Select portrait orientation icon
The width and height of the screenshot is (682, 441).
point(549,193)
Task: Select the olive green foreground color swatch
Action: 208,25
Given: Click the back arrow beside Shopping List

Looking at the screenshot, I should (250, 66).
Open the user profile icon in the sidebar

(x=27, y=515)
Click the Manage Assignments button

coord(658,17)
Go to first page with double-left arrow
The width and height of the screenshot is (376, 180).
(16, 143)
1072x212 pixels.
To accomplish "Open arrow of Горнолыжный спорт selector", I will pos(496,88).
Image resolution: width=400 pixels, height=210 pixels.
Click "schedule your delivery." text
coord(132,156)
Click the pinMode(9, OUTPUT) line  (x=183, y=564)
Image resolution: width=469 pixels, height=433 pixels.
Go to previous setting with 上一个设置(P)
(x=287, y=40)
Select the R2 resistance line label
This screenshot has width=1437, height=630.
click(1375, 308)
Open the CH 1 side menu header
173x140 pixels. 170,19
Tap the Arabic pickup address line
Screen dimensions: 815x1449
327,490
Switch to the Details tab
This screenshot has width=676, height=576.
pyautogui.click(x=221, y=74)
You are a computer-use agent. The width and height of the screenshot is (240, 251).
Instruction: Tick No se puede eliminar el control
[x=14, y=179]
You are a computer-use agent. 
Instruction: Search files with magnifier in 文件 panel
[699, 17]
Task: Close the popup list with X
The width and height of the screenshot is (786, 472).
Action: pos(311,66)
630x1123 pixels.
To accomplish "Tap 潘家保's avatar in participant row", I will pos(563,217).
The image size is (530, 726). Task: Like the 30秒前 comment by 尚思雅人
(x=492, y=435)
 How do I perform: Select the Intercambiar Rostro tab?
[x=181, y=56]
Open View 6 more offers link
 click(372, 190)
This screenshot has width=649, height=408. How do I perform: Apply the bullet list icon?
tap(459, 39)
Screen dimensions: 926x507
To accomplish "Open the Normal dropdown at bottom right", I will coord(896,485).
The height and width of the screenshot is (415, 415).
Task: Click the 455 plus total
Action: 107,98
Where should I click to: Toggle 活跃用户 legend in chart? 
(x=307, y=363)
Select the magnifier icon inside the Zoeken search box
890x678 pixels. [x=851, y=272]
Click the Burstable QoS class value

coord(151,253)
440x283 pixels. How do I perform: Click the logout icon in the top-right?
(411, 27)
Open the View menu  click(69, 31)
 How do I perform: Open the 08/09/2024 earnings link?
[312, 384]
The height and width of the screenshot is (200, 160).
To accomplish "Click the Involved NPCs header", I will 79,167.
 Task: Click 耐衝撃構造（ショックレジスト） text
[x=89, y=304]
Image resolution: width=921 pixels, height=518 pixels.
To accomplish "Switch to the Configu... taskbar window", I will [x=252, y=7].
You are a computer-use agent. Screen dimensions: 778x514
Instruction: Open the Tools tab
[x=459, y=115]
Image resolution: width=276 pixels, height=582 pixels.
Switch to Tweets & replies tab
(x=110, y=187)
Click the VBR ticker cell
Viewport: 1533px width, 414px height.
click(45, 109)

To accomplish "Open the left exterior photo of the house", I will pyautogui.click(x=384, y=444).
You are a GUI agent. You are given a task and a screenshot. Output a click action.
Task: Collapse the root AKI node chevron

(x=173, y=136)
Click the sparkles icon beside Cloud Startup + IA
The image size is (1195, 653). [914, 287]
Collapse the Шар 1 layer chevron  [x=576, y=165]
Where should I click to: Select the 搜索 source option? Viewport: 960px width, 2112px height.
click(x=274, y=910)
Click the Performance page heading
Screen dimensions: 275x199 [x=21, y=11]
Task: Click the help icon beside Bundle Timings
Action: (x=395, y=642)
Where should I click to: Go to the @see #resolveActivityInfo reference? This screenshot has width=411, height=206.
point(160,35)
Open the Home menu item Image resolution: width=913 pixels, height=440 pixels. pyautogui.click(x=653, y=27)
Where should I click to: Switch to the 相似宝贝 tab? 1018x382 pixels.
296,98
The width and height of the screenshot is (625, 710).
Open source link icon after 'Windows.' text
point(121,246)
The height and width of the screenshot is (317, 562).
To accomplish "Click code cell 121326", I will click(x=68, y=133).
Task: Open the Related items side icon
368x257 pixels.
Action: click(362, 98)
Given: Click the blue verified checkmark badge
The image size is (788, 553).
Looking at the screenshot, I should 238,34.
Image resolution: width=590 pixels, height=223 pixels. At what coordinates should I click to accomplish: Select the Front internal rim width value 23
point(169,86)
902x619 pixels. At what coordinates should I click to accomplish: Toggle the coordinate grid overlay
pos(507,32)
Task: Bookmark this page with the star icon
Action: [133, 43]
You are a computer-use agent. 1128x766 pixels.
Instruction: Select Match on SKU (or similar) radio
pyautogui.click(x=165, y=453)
━━━━━━━━━━
**PROBLEM TO SOLVE:**
Only the lines that contain the string "agent" should be copied from the entries above.

**TASK SOLUTION:**
You are a computer-use agent. The width and height of the screenshot is (240, 251).
You are a computer-use agent. 
You are a computer-use agent. Screen dimensions: 778x514
You are a GUI agent. You are given a task and a screenshot. Output a click action.
You are a computer-use agent. 1128x766 pixels.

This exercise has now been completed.